Developing an estate plan is a crucial part of preparing for the future. But it’s not just your future you’re planning for; it’s the future of your family, your legacy, and beyond. Unfortunately for many families, estate planning is often something that gets sidelined. People don’t want to have frank discussions about the future, including conversations about money and death. These conversations aren’t fun, but they are necessary.

While you may have an idea of how you want to pass your wealth and assets to the next generation, it needs to be in writing and legally verified. When the future of your estate isn’t clearly defined, it can lead to serious legal complications, not to mention heartbreak and stress for family members and heirs.

When you have an estate plan, you set the stage.

You’re in control.

Even when you’re gone, your wishes live on. You can choose heirs, as well as charities, and direct exactly where your wealth and assets go. This often includes setting up trusts to take care of or ease the educational expenses for future generations.

You can appoint a trusted personal representative or trustee.

You know who you trust and who is capable of handling your wealth when you cannot.
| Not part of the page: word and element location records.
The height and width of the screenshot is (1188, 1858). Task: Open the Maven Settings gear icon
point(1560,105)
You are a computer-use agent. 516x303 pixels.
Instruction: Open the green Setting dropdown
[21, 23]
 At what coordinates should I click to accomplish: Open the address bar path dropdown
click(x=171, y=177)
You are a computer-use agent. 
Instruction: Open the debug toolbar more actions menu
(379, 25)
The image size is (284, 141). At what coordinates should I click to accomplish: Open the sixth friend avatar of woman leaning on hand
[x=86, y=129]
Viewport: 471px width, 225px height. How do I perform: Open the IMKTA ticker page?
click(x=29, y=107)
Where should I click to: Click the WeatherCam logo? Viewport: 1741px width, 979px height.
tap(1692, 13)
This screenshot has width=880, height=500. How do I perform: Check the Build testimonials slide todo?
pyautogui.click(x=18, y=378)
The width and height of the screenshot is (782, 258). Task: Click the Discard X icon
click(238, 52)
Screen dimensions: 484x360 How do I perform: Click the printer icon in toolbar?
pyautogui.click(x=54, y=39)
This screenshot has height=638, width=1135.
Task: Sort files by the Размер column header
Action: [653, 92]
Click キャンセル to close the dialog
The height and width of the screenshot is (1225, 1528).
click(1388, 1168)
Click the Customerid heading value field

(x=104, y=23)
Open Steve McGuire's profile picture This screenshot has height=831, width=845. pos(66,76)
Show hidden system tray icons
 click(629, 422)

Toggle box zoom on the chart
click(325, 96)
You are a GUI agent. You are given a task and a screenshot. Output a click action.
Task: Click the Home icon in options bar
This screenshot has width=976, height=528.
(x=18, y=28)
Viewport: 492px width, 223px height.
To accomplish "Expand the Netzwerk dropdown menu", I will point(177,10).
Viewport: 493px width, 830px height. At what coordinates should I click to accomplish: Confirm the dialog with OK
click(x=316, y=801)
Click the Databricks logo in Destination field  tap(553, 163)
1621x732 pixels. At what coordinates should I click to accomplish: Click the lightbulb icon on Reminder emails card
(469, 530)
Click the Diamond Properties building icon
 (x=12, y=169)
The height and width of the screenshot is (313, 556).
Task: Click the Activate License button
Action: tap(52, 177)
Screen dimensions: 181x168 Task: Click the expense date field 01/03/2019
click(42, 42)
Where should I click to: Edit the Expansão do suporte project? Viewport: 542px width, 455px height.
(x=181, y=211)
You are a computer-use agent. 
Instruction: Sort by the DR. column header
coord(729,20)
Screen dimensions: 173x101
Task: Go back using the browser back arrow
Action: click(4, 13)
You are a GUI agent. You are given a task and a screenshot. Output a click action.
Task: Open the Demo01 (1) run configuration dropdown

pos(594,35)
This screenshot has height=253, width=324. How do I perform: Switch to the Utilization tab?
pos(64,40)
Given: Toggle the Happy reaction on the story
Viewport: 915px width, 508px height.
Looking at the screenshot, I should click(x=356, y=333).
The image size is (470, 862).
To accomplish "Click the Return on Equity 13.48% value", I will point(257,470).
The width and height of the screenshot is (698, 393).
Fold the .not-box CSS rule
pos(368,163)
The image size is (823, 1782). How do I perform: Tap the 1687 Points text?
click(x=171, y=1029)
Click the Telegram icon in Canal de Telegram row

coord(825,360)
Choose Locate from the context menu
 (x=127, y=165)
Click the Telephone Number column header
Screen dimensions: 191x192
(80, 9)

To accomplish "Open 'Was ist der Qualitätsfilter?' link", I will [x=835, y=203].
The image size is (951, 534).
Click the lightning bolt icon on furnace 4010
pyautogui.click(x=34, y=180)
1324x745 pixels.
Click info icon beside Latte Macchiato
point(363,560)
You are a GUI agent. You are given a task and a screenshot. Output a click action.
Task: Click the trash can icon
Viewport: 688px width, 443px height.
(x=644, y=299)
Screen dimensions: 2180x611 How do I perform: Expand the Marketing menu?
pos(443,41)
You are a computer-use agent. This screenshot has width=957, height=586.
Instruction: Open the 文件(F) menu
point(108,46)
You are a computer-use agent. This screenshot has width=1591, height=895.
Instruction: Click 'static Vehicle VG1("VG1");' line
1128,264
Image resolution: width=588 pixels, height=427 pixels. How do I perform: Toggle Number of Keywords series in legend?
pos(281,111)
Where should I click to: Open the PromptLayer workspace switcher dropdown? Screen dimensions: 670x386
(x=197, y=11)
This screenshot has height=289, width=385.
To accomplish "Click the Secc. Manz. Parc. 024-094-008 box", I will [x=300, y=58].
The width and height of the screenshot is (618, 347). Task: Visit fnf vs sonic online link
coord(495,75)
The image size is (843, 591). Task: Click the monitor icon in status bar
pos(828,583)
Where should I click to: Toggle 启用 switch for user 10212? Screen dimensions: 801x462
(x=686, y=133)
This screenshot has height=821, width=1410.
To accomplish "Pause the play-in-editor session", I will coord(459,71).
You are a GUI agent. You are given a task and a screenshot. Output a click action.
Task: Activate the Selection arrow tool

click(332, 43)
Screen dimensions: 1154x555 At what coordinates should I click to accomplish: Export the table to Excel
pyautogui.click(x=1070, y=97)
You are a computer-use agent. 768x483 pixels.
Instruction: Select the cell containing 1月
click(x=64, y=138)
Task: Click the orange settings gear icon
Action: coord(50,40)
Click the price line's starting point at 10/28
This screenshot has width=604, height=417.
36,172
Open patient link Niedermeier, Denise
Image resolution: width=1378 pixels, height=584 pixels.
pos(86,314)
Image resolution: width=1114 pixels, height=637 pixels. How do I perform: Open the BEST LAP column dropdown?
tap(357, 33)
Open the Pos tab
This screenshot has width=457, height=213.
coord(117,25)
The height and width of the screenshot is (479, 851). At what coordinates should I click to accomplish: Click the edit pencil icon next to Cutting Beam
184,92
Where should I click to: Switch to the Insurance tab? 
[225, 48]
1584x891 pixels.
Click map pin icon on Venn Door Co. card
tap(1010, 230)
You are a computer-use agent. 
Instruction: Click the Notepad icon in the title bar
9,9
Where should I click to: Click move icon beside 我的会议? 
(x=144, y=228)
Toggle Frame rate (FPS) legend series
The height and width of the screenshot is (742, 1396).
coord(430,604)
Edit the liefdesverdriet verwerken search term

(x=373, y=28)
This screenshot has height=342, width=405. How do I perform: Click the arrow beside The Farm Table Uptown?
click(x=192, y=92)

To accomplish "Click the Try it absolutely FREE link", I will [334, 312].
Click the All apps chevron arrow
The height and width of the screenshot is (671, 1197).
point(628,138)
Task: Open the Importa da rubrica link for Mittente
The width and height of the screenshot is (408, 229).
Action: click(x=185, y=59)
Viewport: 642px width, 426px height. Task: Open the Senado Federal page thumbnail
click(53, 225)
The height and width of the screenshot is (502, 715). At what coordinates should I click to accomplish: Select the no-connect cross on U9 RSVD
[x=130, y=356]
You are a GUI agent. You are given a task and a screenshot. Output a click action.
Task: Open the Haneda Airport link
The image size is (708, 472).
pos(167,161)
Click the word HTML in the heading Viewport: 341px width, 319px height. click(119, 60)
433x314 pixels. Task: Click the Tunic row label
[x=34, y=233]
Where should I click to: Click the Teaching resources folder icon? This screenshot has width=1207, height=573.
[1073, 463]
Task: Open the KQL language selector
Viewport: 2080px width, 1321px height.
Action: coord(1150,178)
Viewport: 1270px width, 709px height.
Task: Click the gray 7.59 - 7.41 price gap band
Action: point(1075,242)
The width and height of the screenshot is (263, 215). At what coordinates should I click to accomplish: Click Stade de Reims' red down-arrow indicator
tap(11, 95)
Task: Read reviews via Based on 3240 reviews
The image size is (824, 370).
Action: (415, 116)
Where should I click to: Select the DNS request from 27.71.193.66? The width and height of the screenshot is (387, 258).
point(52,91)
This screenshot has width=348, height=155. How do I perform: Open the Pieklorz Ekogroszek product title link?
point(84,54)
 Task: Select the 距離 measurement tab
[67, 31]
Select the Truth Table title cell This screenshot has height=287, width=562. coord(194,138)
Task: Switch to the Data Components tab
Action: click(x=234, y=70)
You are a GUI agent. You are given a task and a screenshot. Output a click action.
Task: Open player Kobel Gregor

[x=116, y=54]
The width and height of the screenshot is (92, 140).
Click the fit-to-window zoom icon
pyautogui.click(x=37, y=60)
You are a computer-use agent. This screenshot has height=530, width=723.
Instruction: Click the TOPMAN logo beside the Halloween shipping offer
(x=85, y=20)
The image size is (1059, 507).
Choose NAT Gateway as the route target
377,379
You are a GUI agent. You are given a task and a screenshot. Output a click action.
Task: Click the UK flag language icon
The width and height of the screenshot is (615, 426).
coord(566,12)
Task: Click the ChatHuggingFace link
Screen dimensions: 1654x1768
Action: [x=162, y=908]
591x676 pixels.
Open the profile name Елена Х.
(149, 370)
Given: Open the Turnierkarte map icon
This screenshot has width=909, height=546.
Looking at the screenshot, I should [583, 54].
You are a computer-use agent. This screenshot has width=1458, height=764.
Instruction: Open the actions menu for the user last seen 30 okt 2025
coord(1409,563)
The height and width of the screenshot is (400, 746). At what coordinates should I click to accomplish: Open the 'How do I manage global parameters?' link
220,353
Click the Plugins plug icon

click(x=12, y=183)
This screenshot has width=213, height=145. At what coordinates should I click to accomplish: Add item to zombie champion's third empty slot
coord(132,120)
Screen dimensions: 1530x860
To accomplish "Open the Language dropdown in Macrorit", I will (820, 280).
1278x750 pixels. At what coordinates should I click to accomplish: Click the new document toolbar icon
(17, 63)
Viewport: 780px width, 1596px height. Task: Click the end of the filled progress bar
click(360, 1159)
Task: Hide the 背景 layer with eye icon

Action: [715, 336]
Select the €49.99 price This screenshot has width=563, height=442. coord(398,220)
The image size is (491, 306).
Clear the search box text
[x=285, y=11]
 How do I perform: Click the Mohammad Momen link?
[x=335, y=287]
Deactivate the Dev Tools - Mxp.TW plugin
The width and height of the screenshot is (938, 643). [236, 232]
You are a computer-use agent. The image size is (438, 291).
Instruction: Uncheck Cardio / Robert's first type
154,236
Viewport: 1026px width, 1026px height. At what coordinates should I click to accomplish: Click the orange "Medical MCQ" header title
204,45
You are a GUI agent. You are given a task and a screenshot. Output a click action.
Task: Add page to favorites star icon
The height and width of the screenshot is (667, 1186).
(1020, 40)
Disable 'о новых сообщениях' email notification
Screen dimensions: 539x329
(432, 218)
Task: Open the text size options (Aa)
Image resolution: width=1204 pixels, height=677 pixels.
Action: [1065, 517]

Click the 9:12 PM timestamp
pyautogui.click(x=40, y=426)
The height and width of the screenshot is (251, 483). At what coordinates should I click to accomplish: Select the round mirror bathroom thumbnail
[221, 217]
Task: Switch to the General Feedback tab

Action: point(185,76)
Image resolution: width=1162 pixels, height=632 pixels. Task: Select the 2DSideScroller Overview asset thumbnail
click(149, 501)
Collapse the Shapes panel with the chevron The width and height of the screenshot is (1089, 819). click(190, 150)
When you appoint a personal representative or a trustee, you’ll know your wishes will be carried out to the letter. If you do not have an estate plan, and no personal representative or trustee is named, a judge will appoint someone to handle the process, and it may be someone you do not want handling your estate.

Your heirs avoid probate.

When a written will or trust is not in place, it may enter probate. This process can cause all kinds of headaches for your heirs — including fees, extra paperwork, delays, and possible court appearances. Having a legally sound plan in place can help you avoid the probate process altogether and makes the process significantly easier.

Your heirs avoid tax surprises. 

While your heirs may still have to deal with some taxes on an inheritance, the right planning can help them avoid paying excessive taxes. This includes estate taxes or income tax.

When it comes down to it, it’s vital to have the estate planning conversation with your family and an estate planning professional. Get the details in writing, and set yourself and your heirs up for future financial success.